Iran has conducted the second test launch of a domestic satellite launch vehicle (SLV), the country’s defense ministry reported on June 26.

“The second test launch of the Zoljanah SLV was conducted with the aim of achieving predetermined research goals,” said Ahmad Hosseini, defense ministry’s spokesman for space affairs, according to the state news agency IRNA.

He also said that based on the information obtained during the recent launch, the third phase of the SLV development has begun.

Zoljanah weighs 52 tonnes and is 25.5 meters long. It can carry cargo weighing up to 220 kg in orbit 500 km above the Earth’s surface.

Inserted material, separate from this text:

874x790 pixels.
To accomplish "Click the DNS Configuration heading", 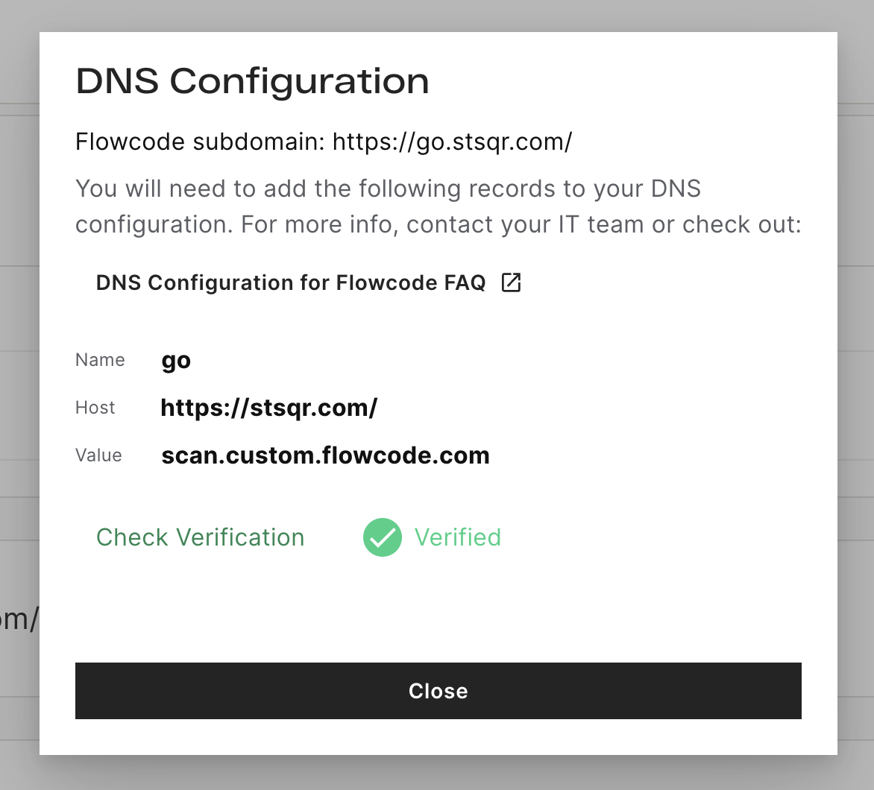I will point(253,82).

On June 15, Hosseini announced that Iran was planning to conduct two test launches of satellite carriers.

“Three research launches have been planned for the Zoljanah satellite carrier. So far, one has already taken place, and the [remaining] two will be conducted soon,” he said back then.

Hosseini added that the performance of the three-stage carrier, which uses compound fuel, can be evaluated during each launch.

On June 13, The Intel Lab intelligence consultancy shared satellite footage of the Imam Khomeini Space Center located southwest of Semnan Province, east of Tehran, dated June 10. The consultancy said the picture showed possible preparations for a space launch.

Iran conducted the first test launch of Zoljanah in February 2021. The space launcher was equipped with a three-stage carrier with two stages of solid and one stage of liquid propulsion. 

On February 3, Hassan Salarieh, who heads the Iranian Space Agency, announced that Iran was planning to launch two Nahid-1 (Venus-1) satellites using the Zoljanah and Qaem satellite launch vehicles (SLV) by March 2023.

In late December 2021, Iran’s Defense Ministry launched a Simorgh SLV carrying “three research payloads.” The research mission included transferring research equipment at an altitude of 470 kilometers, with a launch speed of 7,350 meters per second.